The structure-breaking amino acid residues are shown in Scheme 1.
As an example, the reaction mechanism using the functional groups of proline for creating a new chain extender is provided in Scheme 2.
The new chain extenders will be synthesized using all seven structural-breaking amino acid residues’ functional groups. Specifically, the functional groups of amino acids will be modified with 2,3-dibromobutane-1,4-diol for obtaining the bio-inspired intrinsically disordered polymers. For this purpose (as shown in Scheme 2), the functionalization reaction will be carried out in two steps. In the first step, the acidic solution of the functional group salt will be titrated with an aqueous solution of cesium carbonate for activating the hydroxyl group. Next, the solvent will be evaporated and the obtained product will be stored in a desiccator for usage in the second step of the functionalization. In the final step, the obtained product will react with 2,3-dibromobutane-1,4-diol (1:1 molar ratio) under an inert atmosphere at 50 °C in an oil bath for 3 h. The resulting product is then attained by the extraction in the presence of dichloromethane (DCM). Tert-butyl hydrogen carbonate (BOC) will be utilized for protecting the amine groups. The synthesized new seven chain extenders are shown in Scheme 3. These new chain extenders will be used in the syntheses of a polyurethane-based new class of intrinsically disordered polymers.
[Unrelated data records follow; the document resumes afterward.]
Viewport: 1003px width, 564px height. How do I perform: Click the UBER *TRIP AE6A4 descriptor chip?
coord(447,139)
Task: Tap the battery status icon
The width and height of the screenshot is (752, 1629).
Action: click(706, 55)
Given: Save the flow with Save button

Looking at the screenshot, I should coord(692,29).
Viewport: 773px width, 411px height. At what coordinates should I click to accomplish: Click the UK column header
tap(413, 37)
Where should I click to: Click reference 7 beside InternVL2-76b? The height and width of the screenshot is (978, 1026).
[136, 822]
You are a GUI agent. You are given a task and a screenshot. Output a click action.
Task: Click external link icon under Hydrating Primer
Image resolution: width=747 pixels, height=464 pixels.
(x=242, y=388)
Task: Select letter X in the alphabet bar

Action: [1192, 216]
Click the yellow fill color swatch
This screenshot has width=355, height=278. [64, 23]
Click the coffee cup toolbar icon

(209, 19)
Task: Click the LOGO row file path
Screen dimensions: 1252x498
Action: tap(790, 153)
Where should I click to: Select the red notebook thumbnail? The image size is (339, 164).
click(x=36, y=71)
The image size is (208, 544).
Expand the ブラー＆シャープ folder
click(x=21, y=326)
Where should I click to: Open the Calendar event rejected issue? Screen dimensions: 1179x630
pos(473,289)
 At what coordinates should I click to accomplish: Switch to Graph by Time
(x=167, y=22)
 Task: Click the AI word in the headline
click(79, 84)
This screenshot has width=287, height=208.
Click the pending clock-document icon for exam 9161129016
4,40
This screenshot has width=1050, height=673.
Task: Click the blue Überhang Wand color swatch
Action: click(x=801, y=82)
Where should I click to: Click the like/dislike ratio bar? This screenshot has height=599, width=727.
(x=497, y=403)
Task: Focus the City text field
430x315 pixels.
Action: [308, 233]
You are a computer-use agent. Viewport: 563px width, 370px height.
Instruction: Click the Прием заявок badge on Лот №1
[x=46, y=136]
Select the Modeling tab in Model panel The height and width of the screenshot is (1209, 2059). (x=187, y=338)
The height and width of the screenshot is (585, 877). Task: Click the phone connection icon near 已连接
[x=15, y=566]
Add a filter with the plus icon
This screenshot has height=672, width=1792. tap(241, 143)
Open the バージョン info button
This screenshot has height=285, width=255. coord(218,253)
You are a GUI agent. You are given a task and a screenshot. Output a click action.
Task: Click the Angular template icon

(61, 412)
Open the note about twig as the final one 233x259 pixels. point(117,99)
2.2.2. Synthesis of New Bio-Inspired Intrinsically Disordered Polyurethanes

The polymerization reaction using the new chain extenders is demonstrated in Scheme 4. Here, 2,3-bis[(pyrrolidine-2-yl)methoxy]butane-1,4-diol is shown as an example. Note that similar reactions can be conducted for all chain extenders listed in Scheme 3.
For obtaining bio-inspired intrinsically disordered polyurethanes, it is essential that the reaction is controllable. For providing more control, one can use a two-step polyaddition reaction so that one can obtain the desired polymer yield. In the first step of the reaction, PEG is used as a polyol and 4,4-methylenediphenyl diisocyanate (MDI) is utilized as diisocyanate. The polymerization reaction is carried out under inert atmosphere. Isocyanate (MDI) and PEG are dissolved in DMF at a molar ratio of 2:1 and mixed in an oil bath at 90 °C for 2 h at 400 rpm in the presence of a mechanical stirrer. In the second step of the reaction, the new chain extender is added to the prepolymer in the medium at a ratio of 1 molar, under constant stirring. This reaction takes 3 h at RT under inert atmosphere and constant stirring. The viscous solution obtained at the end of the reaction is dried in a vacuum oven at 60 °C for 36 h. The purification step is conducted by extracting the obtained polymer in the presence of chloroform solution. Scheme 5 presents the chemical structures of our bio-inspired new polymers. These new polymers may find useful applications in soft robotics arm gripper design and/or in bionic arm design.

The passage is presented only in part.